### TASK ITEM:
Give the data again exactly, from its opening line through the line in which "Entries feed (26, 2154)" appears.

### EXCERPTED RECORDS:
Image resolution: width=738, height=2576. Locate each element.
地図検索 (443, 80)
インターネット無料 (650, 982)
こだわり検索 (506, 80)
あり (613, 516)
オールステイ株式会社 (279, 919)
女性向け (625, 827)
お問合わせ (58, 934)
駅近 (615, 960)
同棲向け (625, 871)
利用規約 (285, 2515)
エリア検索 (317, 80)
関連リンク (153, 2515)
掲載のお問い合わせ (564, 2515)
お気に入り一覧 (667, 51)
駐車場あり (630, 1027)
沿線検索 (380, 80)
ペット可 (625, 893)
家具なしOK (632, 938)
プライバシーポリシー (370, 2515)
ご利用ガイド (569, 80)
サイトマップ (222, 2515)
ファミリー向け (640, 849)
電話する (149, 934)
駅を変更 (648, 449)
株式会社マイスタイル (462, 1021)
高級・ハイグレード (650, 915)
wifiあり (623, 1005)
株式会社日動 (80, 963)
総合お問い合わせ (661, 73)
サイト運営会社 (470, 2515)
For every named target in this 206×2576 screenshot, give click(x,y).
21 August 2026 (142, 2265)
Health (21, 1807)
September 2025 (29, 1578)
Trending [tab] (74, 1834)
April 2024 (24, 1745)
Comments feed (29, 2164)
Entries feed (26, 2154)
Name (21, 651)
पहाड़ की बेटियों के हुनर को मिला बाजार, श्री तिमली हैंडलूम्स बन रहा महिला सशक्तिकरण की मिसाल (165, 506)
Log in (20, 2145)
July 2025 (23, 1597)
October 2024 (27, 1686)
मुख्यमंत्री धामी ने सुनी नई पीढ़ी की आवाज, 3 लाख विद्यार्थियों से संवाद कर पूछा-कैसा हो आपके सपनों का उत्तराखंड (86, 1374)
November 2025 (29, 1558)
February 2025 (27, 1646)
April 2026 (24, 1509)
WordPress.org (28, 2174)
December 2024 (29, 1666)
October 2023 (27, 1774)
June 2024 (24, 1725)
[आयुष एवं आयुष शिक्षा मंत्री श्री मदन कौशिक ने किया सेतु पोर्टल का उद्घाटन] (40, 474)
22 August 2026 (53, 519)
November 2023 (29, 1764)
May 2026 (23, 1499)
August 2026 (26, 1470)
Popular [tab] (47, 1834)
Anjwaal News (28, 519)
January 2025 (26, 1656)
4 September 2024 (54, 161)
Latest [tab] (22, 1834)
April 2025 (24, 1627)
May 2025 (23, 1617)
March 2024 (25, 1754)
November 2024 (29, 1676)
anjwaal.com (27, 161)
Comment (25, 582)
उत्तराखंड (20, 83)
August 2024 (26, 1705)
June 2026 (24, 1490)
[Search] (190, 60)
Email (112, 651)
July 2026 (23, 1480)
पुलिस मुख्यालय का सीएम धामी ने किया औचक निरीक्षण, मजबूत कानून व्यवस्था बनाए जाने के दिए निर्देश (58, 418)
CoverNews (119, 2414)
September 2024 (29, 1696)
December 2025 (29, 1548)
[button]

### SOLUTION TO THIS EXERCISE:
Image resolution: width=738, height=2576. Locate each element.
地図検索 (443, 80)
インターネット無料 (650, 982)
こだわり検索 (506, 80)
あり (613, 516)
オールステイ株式会社 (279, 919)
女性向け (625, 827)
お問合わせ (58, 934)
駅近 (615, 960)
同棲向け (625, 871)
利用規約 (285, 2515)
エリア検索 (317, 80)
関連リンク (153, 2515)
掲載のお問い合わせ (564, 2515)
お気に入り一覧 (667, 51)
駐車場あり (630, 1027)
沿線検索 (380, 80)
ペット可 (625, 893)
家具なしOK (632, 938)
プライバシーポリシー (370, 2515)
ご利用ガイド (569, 80)
サイトマップ (222, 2515)
ファミリー向け (640, 849)
電話する (149, 934)
駅を変更 (648, 449)
株式会社マイスタイル (462, 1021)
高級・ハイグレード (650, 915)
wifiあり (623, 1005)
株式会社日動 (80, 963)
総合お問い合わせ (661, 73)
サイト運営会社 (470, 2515)
For every named target in this 206×2576 screenshot, give click(x,y).
21 August 2026 (142, 2265)
Health (21, 1807)
September 2025 (29, 1578)
Trending [tab] (74, 1834)
April 2024 (24, 1745)
Comments feed (29, 2164)
Entries feed (26, 2154)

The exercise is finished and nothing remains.